Marcus Harris v. Michael Sheet
OPINION filed : AFFIRMED, decision not for publication pursuant to local rule 206. Jeffrey S. Sutton, Authoring Circuit Judge; Richard Allen Griffin, Circuit Judge and Joseph M. Hood, U.S. District Judge for the Eastern District of Kentucky, sitting by designation.
NOT RECOMMENDED FOR FULL-TEXT PUBLICATION
File Name: 12a0753n.06
UNITED STATES COURT OF APPEALS
FOR THE SIXTH CIRCUIT
Jul 12, 2012
MARCUS L. HARRIS,
MICHAEL SHEETS, Warden,
LEONARD GREEN, Clerk
ON APPEAL FROM THE UNITED
STATES DISTRICT COURT FOR THE
SOUTHERN DISTRICT OF OHIO
Before: SUTTON and GRIFFIN, Circuit Judges; HOOD, District Judge.*
SUTTON, Circuit Judge.
A jury convicted Marcus Harris of aggravated murder,
kidnapping, aggravated burglary, aggravated robbery and felonious assault. After pursuing his
appeals in state court, Harris filed a petition for a writ of habeas corpus raising a Batson claim
and a claim of ineffective assistance of appellate counsel. The district court denied the petition.
On September 11, 2003, two masked men entered the home of Scott and Angela
Mellinger. State v. Harris, No. 06 JE 36, 2007 WL 1806057, at *1 (Ohio Ct. App. June 21,
2007). One of the intruders held the Mellingers’ eleven-year-old son on the floor at gunpoint
while the other, later identified as Harris, entered the master bedroom. Id. Once in the room,
The Honorable Joseph M. Hood, United States District Judge for the Eastern District of
Kentucky, sitting by designation.
Harris tried to hold Angela and Scott Mellinger at gunpoint.

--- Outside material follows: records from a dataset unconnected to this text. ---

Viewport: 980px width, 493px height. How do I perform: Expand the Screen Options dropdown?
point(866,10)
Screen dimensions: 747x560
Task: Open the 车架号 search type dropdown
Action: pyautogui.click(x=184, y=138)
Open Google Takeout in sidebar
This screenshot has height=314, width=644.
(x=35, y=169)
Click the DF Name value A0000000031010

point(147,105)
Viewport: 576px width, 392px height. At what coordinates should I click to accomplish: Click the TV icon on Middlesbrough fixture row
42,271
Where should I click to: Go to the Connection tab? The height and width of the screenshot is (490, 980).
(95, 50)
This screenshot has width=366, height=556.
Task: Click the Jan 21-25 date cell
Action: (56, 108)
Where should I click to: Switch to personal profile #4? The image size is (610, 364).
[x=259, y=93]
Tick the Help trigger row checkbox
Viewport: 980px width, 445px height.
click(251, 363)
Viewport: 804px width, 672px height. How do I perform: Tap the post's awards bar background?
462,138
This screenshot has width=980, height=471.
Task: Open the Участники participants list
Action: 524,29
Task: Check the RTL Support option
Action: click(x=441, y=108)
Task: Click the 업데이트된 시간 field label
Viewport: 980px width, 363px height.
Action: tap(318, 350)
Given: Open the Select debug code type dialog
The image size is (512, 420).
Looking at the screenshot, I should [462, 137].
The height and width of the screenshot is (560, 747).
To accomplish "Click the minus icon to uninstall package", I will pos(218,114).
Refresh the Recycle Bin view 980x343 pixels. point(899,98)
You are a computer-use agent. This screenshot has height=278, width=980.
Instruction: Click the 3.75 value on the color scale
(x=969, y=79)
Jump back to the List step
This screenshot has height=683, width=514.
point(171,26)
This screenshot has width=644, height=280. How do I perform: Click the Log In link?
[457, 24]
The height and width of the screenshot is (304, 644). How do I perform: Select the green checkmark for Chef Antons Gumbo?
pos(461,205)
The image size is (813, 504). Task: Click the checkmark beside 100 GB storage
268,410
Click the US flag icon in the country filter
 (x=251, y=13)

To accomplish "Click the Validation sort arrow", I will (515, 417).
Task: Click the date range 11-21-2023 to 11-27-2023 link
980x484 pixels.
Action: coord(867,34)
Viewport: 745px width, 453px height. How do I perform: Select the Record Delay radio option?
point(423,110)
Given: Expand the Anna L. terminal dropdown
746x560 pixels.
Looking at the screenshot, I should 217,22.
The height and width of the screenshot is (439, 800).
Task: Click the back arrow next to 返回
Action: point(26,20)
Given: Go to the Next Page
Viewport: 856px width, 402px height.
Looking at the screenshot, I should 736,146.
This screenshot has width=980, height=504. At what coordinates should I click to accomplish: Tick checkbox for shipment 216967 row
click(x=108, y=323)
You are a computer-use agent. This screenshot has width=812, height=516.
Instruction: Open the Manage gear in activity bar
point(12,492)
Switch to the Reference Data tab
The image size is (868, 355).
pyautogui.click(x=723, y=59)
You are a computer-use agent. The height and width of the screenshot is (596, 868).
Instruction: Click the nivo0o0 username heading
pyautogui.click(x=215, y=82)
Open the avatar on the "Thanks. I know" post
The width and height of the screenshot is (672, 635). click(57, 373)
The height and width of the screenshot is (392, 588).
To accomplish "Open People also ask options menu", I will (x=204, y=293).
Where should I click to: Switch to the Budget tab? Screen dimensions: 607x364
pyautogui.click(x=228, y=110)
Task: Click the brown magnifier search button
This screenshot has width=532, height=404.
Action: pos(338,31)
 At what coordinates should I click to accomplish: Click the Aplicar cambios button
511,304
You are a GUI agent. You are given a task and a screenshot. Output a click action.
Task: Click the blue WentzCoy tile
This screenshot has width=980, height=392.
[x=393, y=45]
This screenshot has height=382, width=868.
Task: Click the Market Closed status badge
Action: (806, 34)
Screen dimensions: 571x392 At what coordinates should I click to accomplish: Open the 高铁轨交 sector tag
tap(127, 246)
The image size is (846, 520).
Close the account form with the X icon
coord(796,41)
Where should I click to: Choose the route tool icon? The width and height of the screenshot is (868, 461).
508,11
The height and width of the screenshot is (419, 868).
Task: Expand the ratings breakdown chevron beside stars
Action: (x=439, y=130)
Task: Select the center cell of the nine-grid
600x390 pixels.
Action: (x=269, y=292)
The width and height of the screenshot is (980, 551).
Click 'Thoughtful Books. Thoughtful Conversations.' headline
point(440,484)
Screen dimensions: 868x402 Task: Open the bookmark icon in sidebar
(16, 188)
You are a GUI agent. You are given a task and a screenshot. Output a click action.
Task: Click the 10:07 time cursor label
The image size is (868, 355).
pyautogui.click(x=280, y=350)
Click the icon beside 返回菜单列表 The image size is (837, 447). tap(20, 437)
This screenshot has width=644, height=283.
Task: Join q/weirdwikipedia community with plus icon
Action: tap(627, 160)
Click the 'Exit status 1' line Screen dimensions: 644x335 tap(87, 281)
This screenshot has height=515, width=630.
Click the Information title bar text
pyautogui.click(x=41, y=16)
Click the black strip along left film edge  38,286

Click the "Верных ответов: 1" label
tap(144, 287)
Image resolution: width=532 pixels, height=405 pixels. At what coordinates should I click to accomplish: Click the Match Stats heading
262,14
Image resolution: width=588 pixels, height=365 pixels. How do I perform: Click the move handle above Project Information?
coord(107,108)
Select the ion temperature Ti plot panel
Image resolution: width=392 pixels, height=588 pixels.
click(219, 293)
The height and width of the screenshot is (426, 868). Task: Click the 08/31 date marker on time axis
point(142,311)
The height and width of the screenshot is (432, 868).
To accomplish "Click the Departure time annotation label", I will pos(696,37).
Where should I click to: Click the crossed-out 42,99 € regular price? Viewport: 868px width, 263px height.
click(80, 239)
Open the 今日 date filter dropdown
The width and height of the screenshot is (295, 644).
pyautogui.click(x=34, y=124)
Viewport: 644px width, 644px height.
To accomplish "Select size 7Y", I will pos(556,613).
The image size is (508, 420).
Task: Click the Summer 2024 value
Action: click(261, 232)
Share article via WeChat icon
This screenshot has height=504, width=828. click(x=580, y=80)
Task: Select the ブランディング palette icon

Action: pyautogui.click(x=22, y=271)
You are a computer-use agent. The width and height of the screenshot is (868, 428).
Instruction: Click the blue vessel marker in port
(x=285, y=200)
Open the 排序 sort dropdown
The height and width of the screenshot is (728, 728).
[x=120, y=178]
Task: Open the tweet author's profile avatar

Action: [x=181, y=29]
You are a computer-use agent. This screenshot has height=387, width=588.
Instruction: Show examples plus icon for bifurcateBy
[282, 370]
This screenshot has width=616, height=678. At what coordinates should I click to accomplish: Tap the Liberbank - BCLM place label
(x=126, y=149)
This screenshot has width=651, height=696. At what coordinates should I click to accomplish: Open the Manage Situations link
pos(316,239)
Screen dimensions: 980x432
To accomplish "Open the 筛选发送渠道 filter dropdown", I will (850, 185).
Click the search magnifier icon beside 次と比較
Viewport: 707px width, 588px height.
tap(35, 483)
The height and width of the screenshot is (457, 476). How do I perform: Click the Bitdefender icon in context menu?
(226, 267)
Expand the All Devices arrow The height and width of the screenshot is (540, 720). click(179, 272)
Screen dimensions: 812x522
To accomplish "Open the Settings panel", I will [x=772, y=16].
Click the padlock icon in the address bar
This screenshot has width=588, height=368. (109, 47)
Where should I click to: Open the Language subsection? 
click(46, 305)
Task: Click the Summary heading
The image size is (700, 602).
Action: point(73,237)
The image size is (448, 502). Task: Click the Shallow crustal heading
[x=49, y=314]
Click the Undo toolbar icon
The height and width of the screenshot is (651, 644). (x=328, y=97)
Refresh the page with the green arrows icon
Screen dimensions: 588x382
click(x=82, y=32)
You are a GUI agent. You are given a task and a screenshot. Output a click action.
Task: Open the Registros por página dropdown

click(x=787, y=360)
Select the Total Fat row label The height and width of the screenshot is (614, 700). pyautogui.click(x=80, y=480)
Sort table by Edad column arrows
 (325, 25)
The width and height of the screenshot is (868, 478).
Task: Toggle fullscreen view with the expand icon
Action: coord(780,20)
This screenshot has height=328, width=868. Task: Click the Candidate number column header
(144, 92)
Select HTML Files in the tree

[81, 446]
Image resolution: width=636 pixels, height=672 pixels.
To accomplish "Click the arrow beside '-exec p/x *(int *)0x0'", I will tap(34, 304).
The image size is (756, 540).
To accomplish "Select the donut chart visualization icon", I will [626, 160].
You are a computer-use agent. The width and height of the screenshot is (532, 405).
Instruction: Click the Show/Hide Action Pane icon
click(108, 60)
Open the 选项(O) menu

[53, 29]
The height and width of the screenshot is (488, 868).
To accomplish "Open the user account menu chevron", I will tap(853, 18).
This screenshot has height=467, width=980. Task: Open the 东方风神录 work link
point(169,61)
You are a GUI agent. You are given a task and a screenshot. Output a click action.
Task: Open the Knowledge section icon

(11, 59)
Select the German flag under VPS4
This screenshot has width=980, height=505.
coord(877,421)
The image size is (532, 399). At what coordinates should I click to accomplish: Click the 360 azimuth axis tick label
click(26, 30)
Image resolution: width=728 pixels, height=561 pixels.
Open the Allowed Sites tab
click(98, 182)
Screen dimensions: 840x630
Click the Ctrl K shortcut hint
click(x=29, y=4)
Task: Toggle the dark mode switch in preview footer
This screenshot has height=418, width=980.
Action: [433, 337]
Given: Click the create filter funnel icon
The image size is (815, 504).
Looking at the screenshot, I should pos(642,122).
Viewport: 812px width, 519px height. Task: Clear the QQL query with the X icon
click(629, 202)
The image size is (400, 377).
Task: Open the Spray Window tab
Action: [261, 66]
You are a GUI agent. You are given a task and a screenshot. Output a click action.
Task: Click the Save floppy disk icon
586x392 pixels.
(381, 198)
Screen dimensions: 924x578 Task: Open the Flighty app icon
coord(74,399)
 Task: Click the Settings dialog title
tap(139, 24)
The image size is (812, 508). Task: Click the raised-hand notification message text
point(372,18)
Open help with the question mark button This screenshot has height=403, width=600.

State v. Harris, No. 04 JE 44, 2006
WL 1868322, at *1 (Ohio Ct. App. June 27, 2006). Scott began wrestling with Harris. Id.
Harris shot Scott twice, first superficially across the abdomen, then fatally in the head. Harris,
2007 WL 1806057, at *1.
The State charged Harris with aggravated murder with prior calculation and design, and
with aggravated murder while committing or attempting to commit kidnapping, robbery or
burglary. Id. Death specifications were added to the latter charge. Id. Harris also was charged
with two counts of kidnapping, two counts of aggravated burglary, four counts of aggravated
robbery and two counts of felonious assault. Id.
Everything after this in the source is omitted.